━━ Text provided

About the Church
The Infallibility of the Church – II
What Is Papal Infallibility?
When Is It Exercised?
Fr. Leonel Franca, S.J.
The Church, as we have seen, is infallible. Along with assigning her the mission of preserving the patrimony of the truth that must be transmitted pure through all the generations, God made her a vigilant and incorruptible sentinel. One empire succeeds another in the turbulences of History; theories are born, bloom and fade; philosophical systems clash and struggle in their contradictions. Above the wreckage of all these human institutions, the truth victoriously and infallibly stands, maintained and preserved by the Immaculate Bride of Christ.
But wherein lays this infallibility? What is its authentic organ? Reason illuminated by faith answers: Passively, it dwells in the whole Church which receives the truths given to her and believes them. Actively, it dwells in her chief, the Supreme Shepherd, the Roman Pontiff, to whom Christ confided the mission of confirming his brothers in the faith. For, just as life exists in the whole human body, it is the soul that infuses that life and conserves it.
The Popes are infallible only in rare circumstances
The Pope is, therefore, infallible. This is one of the dogmas that has been most falsified and misrepresented by malicious and narrow-minded unbelievers, liberals and Protestants. As soon as Vatican Council I defined Pontifical Infallibility in 1870, massive intrigues were instigated, mockery and slander were spread to misrepresent this dogma.

━━━━
━━ Information shown

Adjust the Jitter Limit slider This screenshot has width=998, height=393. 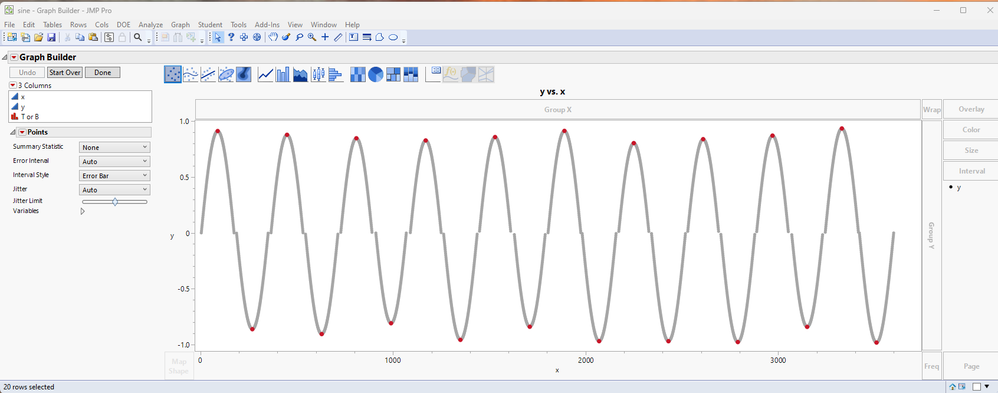coord(115,201)
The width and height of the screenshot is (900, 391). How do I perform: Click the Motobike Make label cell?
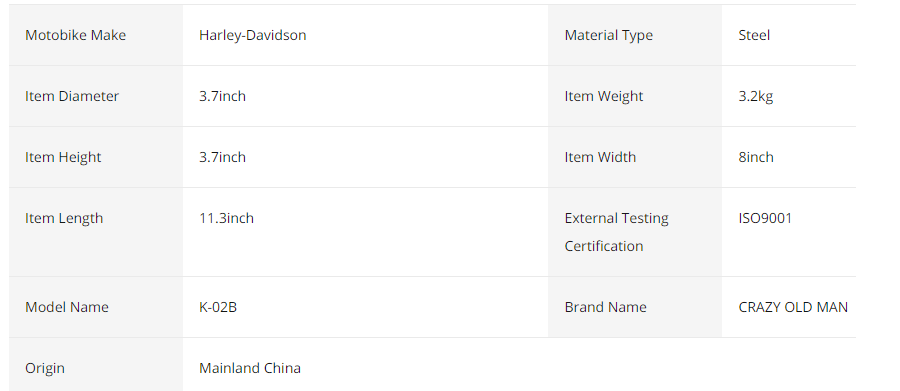(96, 35)
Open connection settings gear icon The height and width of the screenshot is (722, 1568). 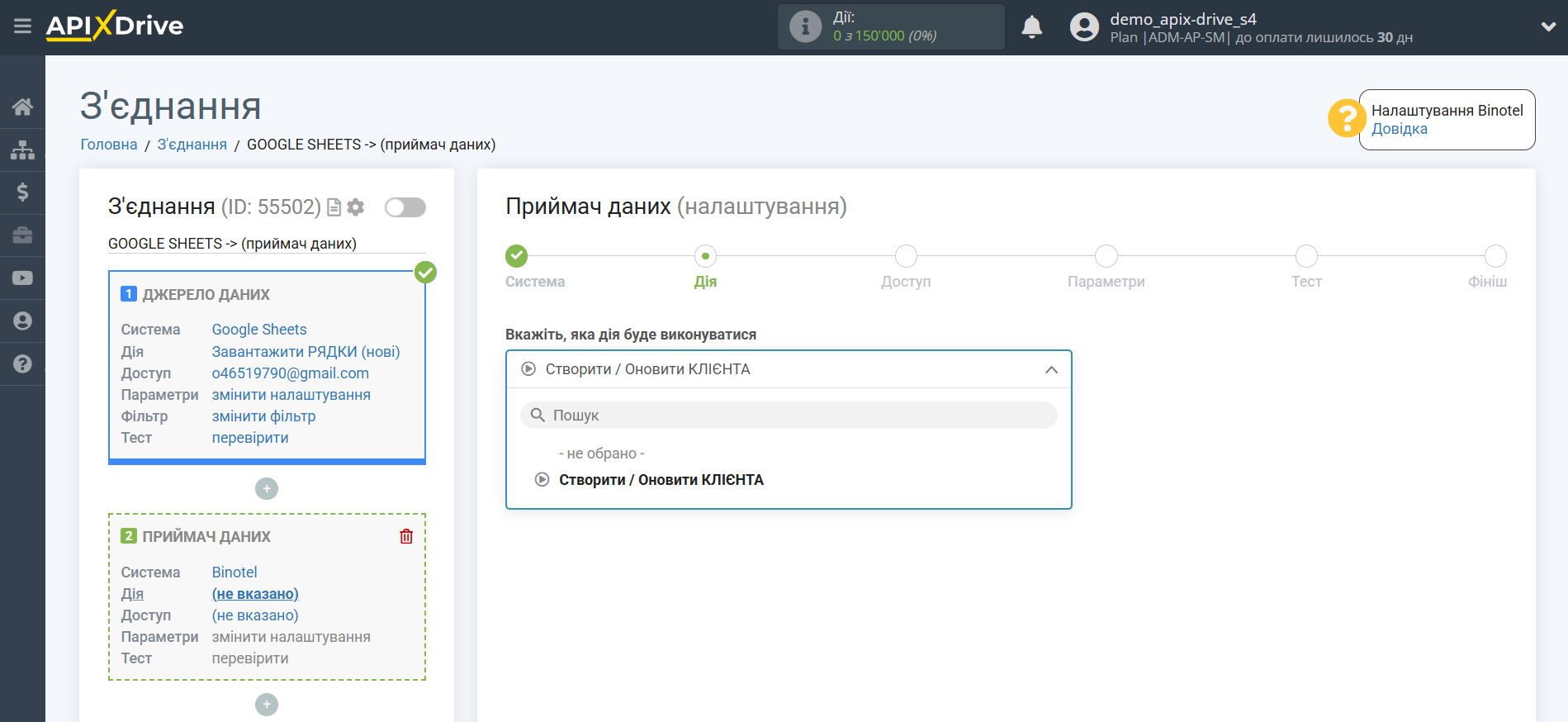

━━━━

__Things to do__.
**A.** In the article on papal infallibility, in what year did Vatican Council I define Pontifical Infallibility?
**B.** The article on papal infallibility names the groups it says have falsified and misrepresented this dogma. List each of them.
**C.** Rewrite the article on papal infallibility, starting with "But wherein lays" and going on through "misrepresent this dogma.", with "Supreme Shepherd" changed to "Chief Shepherd".
The material after the article is separate from it.

__Expected results__.
**A.** 1870

**B.** Unbelievers, liberals, Protestants

**C.**
But wherein lays this infallibility? What is its authentic organ? Reason illuminated by faith answers: Passively, it dwells in the whole Church which receives the truths given to her and believes them. Actively, it dwells in her chief, the Chief Shepherd, the Roman Pontiff, to whom Christ confided the mission of confirming his brothers in the faith. For, just as life exists in the whole human body, it is the soul that infuses that life and conserves it.
The Popes are infallible only in rare circumstances
The Pope is, therefore, infallible. This is one of the dogmas that has been most falsified and misrepresented by malicious and narrow-minded unbelievers, liberals and Protestants. As soon as Vatican Council I defined Pontifical Infallibility in 1870, massive intrigues were instigated, mockery and slander were spread to misrepresent this dogma.